● Task directions:
Exact output of all the records is required.

● The records:

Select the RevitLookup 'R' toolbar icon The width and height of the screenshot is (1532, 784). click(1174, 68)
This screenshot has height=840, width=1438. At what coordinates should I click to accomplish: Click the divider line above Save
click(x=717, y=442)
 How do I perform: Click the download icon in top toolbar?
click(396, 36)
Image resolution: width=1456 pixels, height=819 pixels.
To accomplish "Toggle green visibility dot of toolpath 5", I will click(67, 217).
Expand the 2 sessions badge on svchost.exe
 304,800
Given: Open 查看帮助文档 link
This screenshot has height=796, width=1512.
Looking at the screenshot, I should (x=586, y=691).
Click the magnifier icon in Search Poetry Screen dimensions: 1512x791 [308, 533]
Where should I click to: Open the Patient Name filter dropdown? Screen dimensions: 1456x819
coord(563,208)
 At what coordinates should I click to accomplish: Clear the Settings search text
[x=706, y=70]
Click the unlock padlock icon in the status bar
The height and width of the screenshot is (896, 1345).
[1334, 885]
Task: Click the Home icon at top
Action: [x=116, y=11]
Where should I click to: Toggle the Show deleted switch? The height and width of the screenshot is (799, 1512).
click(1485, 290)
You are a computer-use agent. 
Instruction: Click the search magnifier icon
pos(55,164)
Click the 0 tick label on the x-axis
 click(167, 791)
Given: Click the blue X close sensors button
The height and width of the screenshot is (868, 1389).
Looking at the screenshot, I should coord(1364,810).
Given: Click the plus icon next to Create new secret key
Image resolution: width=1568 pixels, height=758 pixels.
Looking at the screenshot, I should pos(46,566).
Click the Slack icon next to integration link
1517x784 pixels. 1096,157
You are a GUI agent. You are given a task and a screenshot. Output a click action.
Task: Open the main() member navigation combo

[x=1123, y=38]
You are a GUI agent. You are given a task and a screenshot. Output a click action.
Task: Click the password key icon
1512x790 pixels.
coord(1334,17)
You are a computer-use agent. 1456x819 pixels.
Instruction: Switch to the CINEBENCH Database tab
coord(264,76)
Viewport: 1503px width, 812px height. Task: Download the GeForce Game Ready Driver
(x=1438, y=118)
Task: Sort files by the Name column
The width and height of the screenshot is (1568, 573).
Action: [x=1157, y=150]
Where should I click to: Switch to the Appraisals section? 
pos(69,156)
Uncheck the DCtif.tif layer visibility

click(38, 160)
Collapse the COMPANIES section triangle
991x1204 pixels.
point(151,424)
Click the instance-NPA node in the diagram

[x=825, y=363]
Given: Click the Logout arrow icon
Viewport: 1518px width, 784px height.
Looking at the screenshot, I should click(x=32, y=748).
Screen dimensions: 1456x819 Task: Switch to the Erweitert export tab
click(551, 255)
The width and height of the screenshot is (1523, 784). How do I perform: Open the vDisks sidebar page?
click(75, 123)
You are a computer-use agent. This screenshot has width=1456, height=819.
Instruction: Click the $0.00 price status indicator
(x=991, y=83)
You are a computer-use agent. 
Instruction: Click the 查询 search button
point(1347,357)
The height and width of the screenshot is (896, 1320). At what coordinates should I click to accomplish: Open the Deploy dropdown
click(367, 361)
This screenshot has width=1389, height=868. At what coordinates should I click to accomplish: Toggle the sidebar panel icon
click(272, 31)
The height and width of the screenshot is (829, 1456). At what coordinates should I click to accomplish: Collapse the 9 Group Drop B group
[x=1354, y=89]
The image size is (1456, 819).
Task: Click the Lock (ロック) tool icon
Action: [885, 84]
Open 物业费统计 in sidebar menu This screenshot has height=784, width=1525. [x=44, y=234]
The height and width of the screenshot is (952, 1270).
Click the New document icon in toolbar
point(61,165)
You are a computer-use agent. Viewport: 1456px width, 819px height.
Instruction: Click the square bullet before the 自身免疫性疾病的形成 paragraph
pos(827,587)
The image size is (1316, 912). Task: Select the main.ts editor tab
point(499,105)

● Written answer:
Select the RevitLookup 'R' toolbar icon The width and height of the screenshot is (1532, 784). click(1174, 68)
This screenshot has height=840, width=1438. At what coordinates should I click to accomplish: Click the divider line above Save
click(x=717, y=442)
 How do I perform: Click the download icon in top toolbar?
click(396, 36)
Image resolution: width=1456 pixels, height=819 pixels.
To accomplish "Toggle green visibility dot of toolpath 5", I will click(67, 217).
Expand the 2 sessions badge on svchost.exe
 304,800
Given: Open 查看帮助文档 link
This screenshot has height=796, width=1512.
Looking at the screenshot, I should (x=586, y=691).
Click the magnifier icon in Search Poetry Screen dimensions: 1512x791 [308, 533]
Where should I click to: Open the Patient Name filter dropdown? Screen dimensions: 1456x819
coord(563,208)
 At what coordinates should I click to accomplish: Clear the Settings search text
[x=706, y=70]
Click the unlock padlock icon in the status bar
The height and width of the screenshot is (896, 1345).
[1334, 885]
Task: Click the Home icon at top
Action: [x=116, y=11]
Where should I click to: Toggle the Show deleted switch? The height and width of the screenshot is (799, 1512).
click(1485, 290)
You are a computer-use agent. 
Instruction: Click the search magnifier icon
pos(55,164)
Click the 0 tick label on the x-axis
 click(167, 791)
Given: Click the blue X close sensors button
The height and width of the screenshot is (868, 1389).
Looking at the screenshot, I should coord(1364,810).
Given: Click the plus icon next to Create new secret key
Image resolution: width=1568 pixels, height=758 pixels.
Looking at the screenshot, I should pos(46,566).
Click the Slack icon next to integration link
1517x784 pixels. 1096,157
You are a GUI agent. You are given a task and a screenshot. Output a click action.
Task: Open the main() member navigation combo

[x=1123, y=38]
You are a GUI agent. You are given a task and a screenshot. Output a click action.
Task: Click the password key icon
1512x790 pixels.
coord(1334,17)
You are a computer-use agent. 1456x819 pixels.
Instruction: Switch to the CINEBENCH Database tab
coord(264,76)
Viewport: 1503px width, 812px height. Task: Download the GeForce Game Ready Driver
(x=1438, y=118)
Task: Sort files by the Name column
The width and height of the screenshot is (1568, 573).
Action: [x=1157, y=150]
Where should I click to: Switch to the Appraisals section? 
pos(69,156)
Uncheck the DCtif.tif layer visibility

click(38, 160)
Collapse the COMPANIES section triangle
991x1204 pixels.
point(151,424)
Click the instance-NPA node in the diagram

[x=825, y=363]
Given: Click the Logout arrow icon
Viewport: 1518px width, 784px height.
Looking at the screenshot, I should click(x=32, y=748).
Screen dimensions: 1456x819 Task: Switch to the Erweitert export tab
click(551, 255)
The width and height of the screenshot is (1523, 784). How do I perform: Open the vDisks sidebar page?
click(75, 123)
You are a computer-use agent. This screenshot has width=1456, height=819.
Instruction: Click the $0.00 price status indicator
(x=991, y=83)
You are a computer-use agent. 
Instruction: Click the 查询 search button
point(1347,357)
The height and width of the screenshot is (896, 1320). At what coordinates should I click to accomplish: Open the Deploy dropdown
click(367, 361)
This screenshot has width=1389, height=868. At what coordinates should I click to accomplish: Toggle the sidebar panel icon
click(272, 31)
The height and width of the screenshot is (829, 1456). At what coordinates should I click to accomplish: Collapse the 9 Group Drop B group
[x=1354, y=89]
The image size is (1456, 819).
Task: Click the Lock (ロック) tool icon
Action: [885, 84]
Open 物业费统计 in sidebar menu This screenshot has height=784, width=1525. [x=44, y=234]
The height and width of the screenshot is (952, 1270).
Click the New document icon in toolbar
point(61,165)
You are a computer-use agent. Viewport: 1456px width, 819px height.
Instruction: Click the square bullet before the 自身免疫性疾病的形成 paragraph
pos(827,587)
The image size is (1316, 912). Task: Select the main.ts editor tab
point(499,105)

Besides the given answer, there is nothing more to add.